Install the Weaviate python client, for environments that don't yet have it.

In [1]:
# !pip install -U --pre weaviate-client

## Preparation: Get the data

We'll use a subset of the Jeopardy! quiz library:
> https://www.kaggle.com/datasets/tunguz/200000-jeopardy-questions

Pre-processed version:
> https://raw.githubusercontent.com/databyjp/wv_demo_uploader/main/weaviate_datasets/data/jeopardy_1k.json


Load (or download) the data, and preview it

In [2]:
import requests
import json

# Download the data
response = requests.get('https://raw.githubusercontent.com/databyjp/wv_demo_uploader/main/weaviate_datasets/data/jeopardy_1k.json')
raw_data = response.text

# Parse the JSON and preview it
data = json.loads(raw_data)
print(type(data), len(data))
print(json.dumps(data[0], indent=2))

<class 'list'> 1000
{
  "Air Date": "2006-11-08",
  "Round": "Double Jeopardy!",
  "Value": 800,
  "Category": "AMERICAN HISTORY",
  "Question": "Abraham Lincoln died across the street from this theatre on April 15, 1865",
  "Answer": "Ford's Theatre (the Ford Theatre accepted)"
}


## Step 1: Create a Weaviate instance (database)

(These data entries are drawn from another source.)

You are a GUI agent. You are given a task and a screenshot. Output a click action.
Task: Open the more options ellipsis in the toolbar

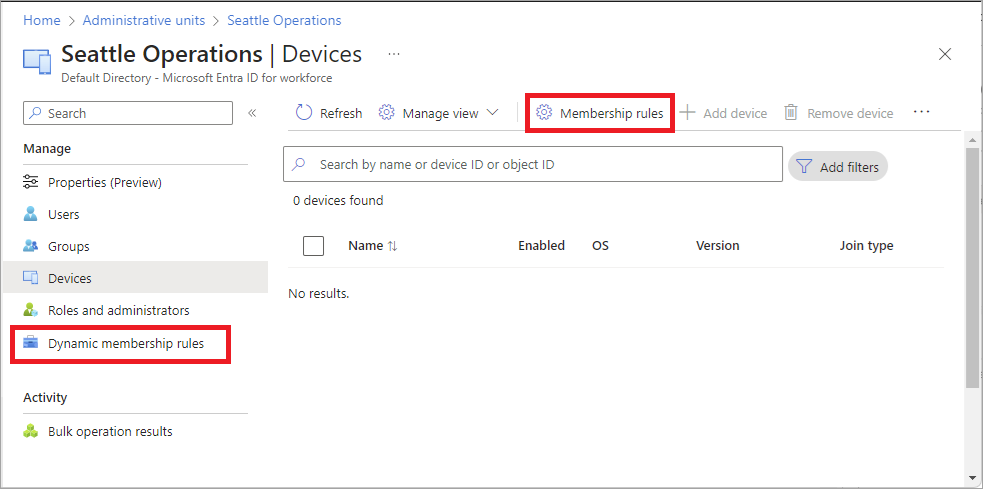tap(922, 113)
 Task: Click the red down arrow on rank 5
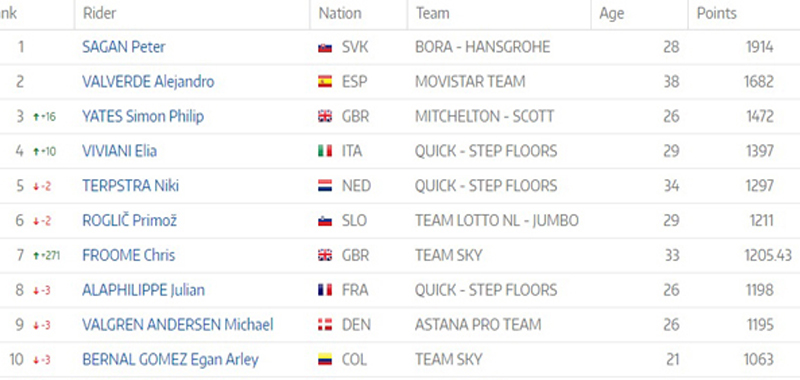[36, 187]
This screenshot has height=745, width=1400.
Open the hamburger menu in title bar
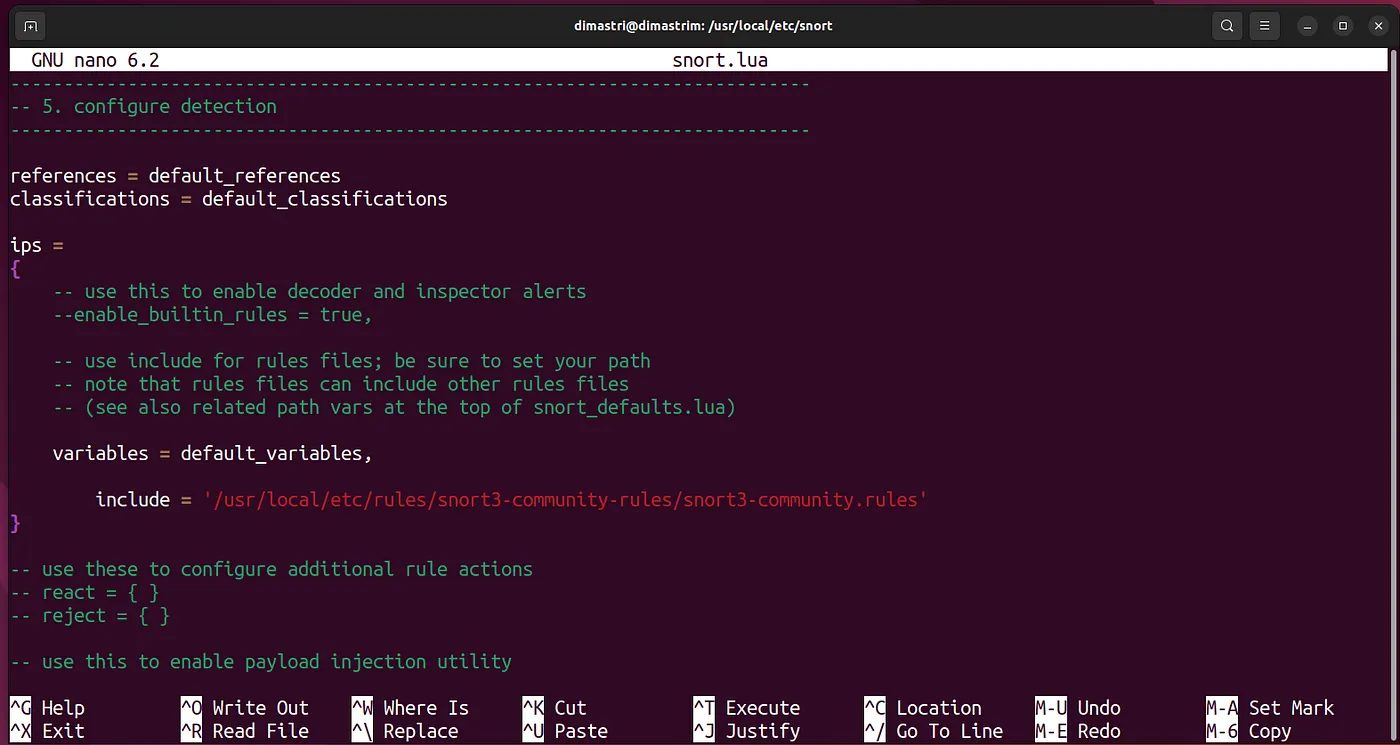coord(1265,25)
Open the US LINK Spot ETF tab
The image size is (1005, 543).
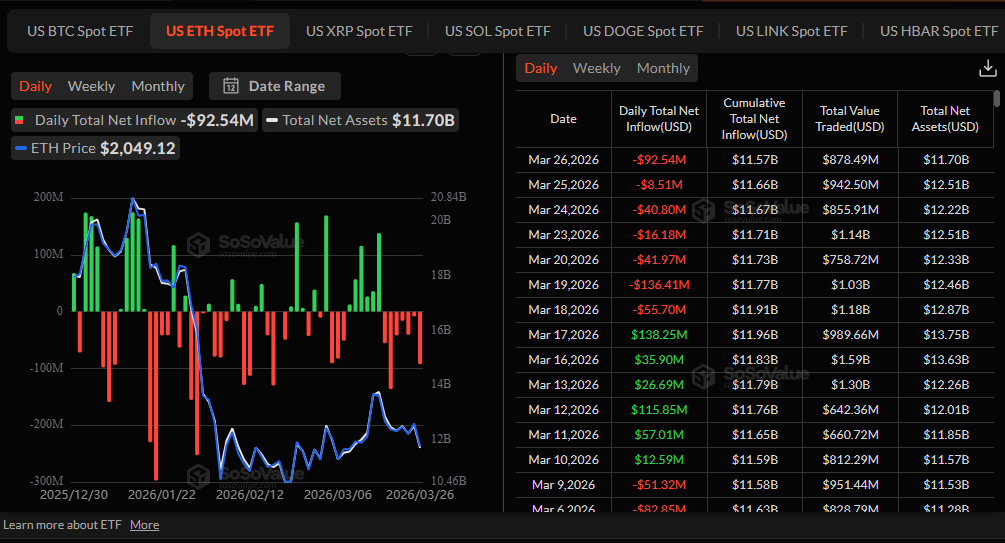pos(791,31)
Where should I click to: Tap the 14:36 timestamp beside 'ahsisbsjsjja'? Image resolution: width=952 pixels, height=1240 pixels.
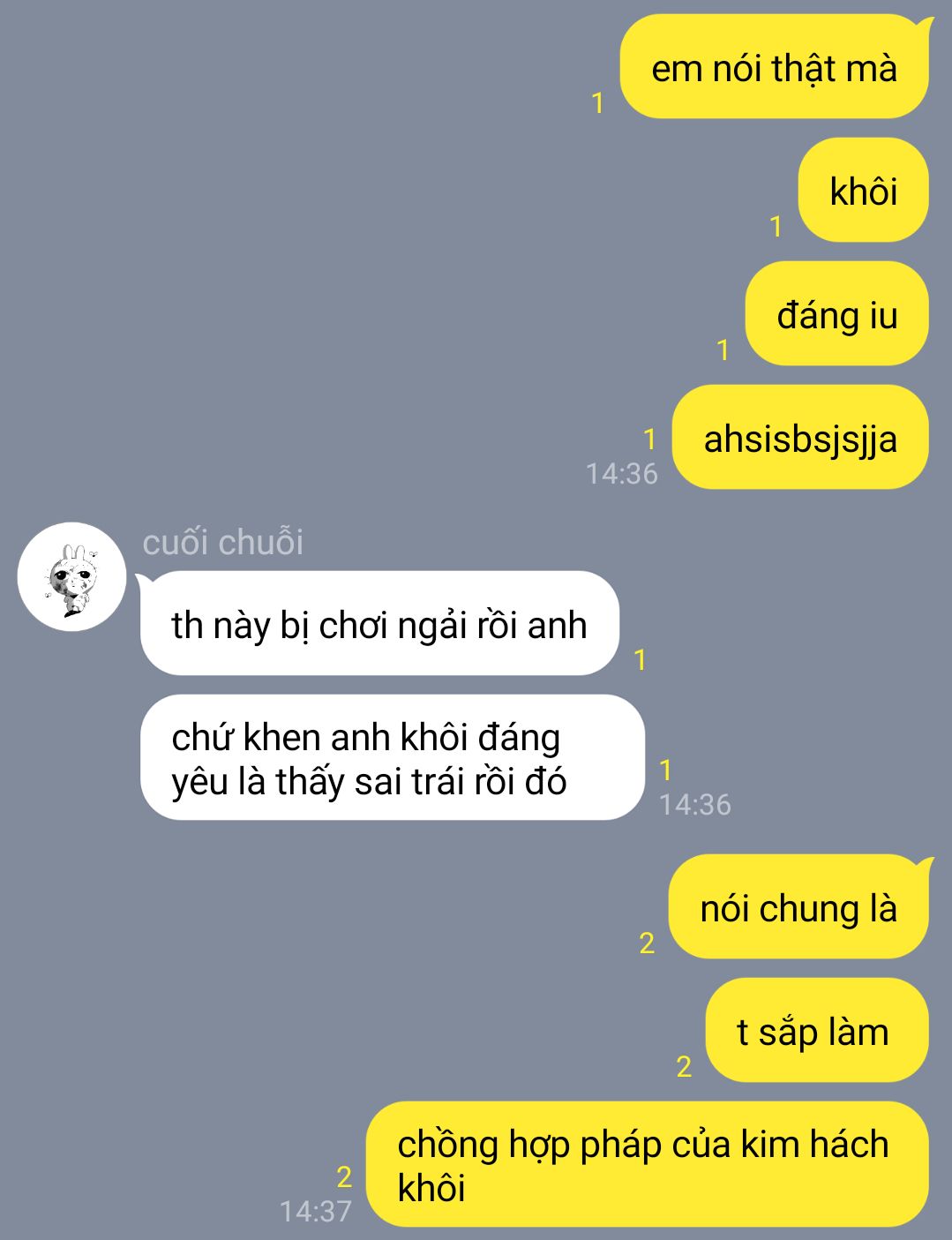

This (Embedded Weaviate) is a quick way to create a Weaviate database. Note that this is suitable for evaluation use only, and currently not compatible with Windows (we are working on it 😉).

You can also use:
- A free sandbox with Weaviate Cloud Services
- Open-source Weaviate directly, available cross-platform with Docker

In [3]:
import weaviate
import os

client = weaviate.connect_to_embedded(
    version="1.24.8",
    headers={
        "X-OpenAI-Api-Key": os.getenv("OPENAI_APIKEY")  # Replace this with your actual key
    }
)

Started /Users/jphwang/.cache/weaviate-embedded: process ID 79207


{"action":"startup","default_vectorizer_module":"none","level":"info","msg":"the default vectorizer modules is set to \"none\", as a result all new schema classes without an explicit vectorizer setting, will use this vectorizer","time":"2024-04-18T13:50:34+01:00"}
{"action":"startup","auto_schema_enabled":true,"level":"info","msg":"auto schema enabled setting is set to \"true\"","time":"2024-04-18T13:50:34+01:00"}
{"level":"info","msg":"No resource limits set, weaviate will use all available memory and CPU. To limit resources, set LIMIT_RESOURCES=true","time":"2024-04-18T13:50:34+01:00"}
{"action":"grpc_startup","level":"info","msg":"grpc server listening at [::]:50050","time":"2024-04-18T13:50:34+01:00"}
{"action":"restapi_management","level":"info","msg":"Serving weaviate at http://127.0.0.1:8079","time":"2024-04-18T13:50:34+01:00"}


Retrieve Weaviate instance information to check our configuration.

In [4]:
client.get_meta()

{'hostname': 'http://127.0.0.1:8079',
 'modules': {'generative-openai': {'documentationHref': 'https://platform.openai.com/docs/api-reference/completions',
   'name': 'Generative Search - OpenAI'},
  'qna-openai': {'documentationHref': 'https://platform.openai.com/docs/api-reference/completions',
   'name': 'OpenAI Question & Answering Module'},
  'ref2vec-centroid': {},
  'reranker-cohere': {'documentationHref': 'https://txt.cohere.com/rerank/',
   'name': 'Reranker - Cohere'},
  'text2vec-cohere': {'documentationHref': 'https://docs.cohere.ai/embedding-wiki/',
   'name': 'Cohere Module'},
  'text2vec-huggingface': {'documentationHref': 'https://huggingface.co/docs/api-inference/detailed_parameters#feature-extraction-task',
   'name': 'Hugging Face Module'},
  'text2vec-openai': {'documentationHref': 'https://platform.openai.com/docs/guides/embeddings/what-are-embeddings',
   'name': 'OpenAI Module'}},
 'version': '1.24.8'}

## Step 2: Add data to Weaviate

### Add class definition

The equivalent of a SQL "table", or noSQL "collection" is called a "class" in Weaviate.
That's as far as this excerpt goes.